Whew! I was no longer confused. I could move forward.

But wait! There was another level! I now understood that there are other ways to be. But I still had been raised to believe that getting a job is what you do. It’s who you are. I still had to fight the propaganda I’d been taught about the American Dream. I knew I didn’t want to live that Dream. But it was what I’d been taught. But I didn’t want that. But it was what I’d been taught. Is it okay to go against what one has been taught?

That led to another realization, which is that the fact that I was taught something, and the fact that something is considered a cultural norm, and the fact that something is almost never questioned, doesn’t mean I shouldn’t question it, doesn’t mean I should live my life by it, doesn’t mean that it deserves its place as a default.

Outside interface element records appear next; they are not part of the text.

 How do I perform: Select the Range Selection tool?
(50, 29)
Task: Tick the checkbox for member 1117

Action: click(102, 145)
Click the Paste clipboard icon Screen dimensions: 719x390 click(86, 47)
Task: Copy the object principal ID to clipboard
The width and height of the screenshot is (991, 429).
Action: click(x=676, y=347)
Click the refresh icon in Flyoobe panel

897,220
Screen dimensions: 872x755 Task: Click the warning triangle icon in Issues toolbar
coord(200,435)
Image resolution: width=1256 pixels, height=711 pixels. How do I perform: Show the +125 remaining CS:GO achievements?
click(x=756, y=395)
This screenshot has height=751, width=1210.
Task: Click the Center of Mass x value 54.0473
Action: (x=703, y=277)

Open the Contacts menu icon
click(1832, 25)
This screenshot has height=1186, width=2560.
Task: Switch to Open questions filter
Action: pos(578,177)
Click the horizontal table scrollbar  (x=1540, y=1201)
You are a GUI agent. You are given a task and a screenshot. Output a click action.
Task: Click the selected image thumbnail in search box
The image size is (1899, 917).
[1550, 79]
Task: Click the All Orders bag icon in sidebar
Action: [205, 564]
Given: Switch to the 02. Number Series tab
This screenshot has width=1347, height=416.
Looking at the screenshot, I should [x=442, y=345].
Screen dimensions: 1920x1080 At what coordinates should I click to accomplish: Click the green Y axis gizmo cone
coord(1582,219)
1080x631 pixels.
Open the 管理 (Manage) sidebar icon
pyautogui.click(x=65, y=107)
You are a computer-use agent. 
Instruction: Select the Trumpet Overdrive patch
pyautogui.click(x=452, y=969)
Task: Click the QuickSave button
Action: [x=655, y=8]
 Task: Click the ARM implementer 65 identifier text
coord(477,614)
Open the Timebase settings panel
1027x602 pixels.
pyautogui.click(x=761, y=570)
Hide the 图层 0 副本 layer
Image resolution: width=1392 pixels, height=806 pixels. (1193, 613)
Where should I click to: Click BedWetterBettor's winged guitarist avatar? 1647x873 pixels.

After that my confusions were much easier, and organized into two technical categories. The first was, how do I get out of the wage economy? And the second was, because economies based on forced labor necessarily harm both individuals and communities (although they do, no surprise here, provide tangible benefits to the ruling class), how do I help bring down the whole wage economy?

Through my twenties (and arguably to the present) I tried to answer the first question (among others), attempting to do what I love, to, as Joseph Campbell wrote, “Follow your bliss. Find where it is, and don’t be afraid to follow it,” and at the same time trying to make enough cash to survive in this absurd and antihuman and antilife culture.

The second question is trickier, and I have devoted fifteen books to finding the answer. I’ve gone through similar periods of confusion many times, as I’ve questioned tenet after tenet of this culture, whether that tenet is the notion that production is good, or that civilization is good, or that science is value-free (or good), or that science accurately describes physical reality, and so on.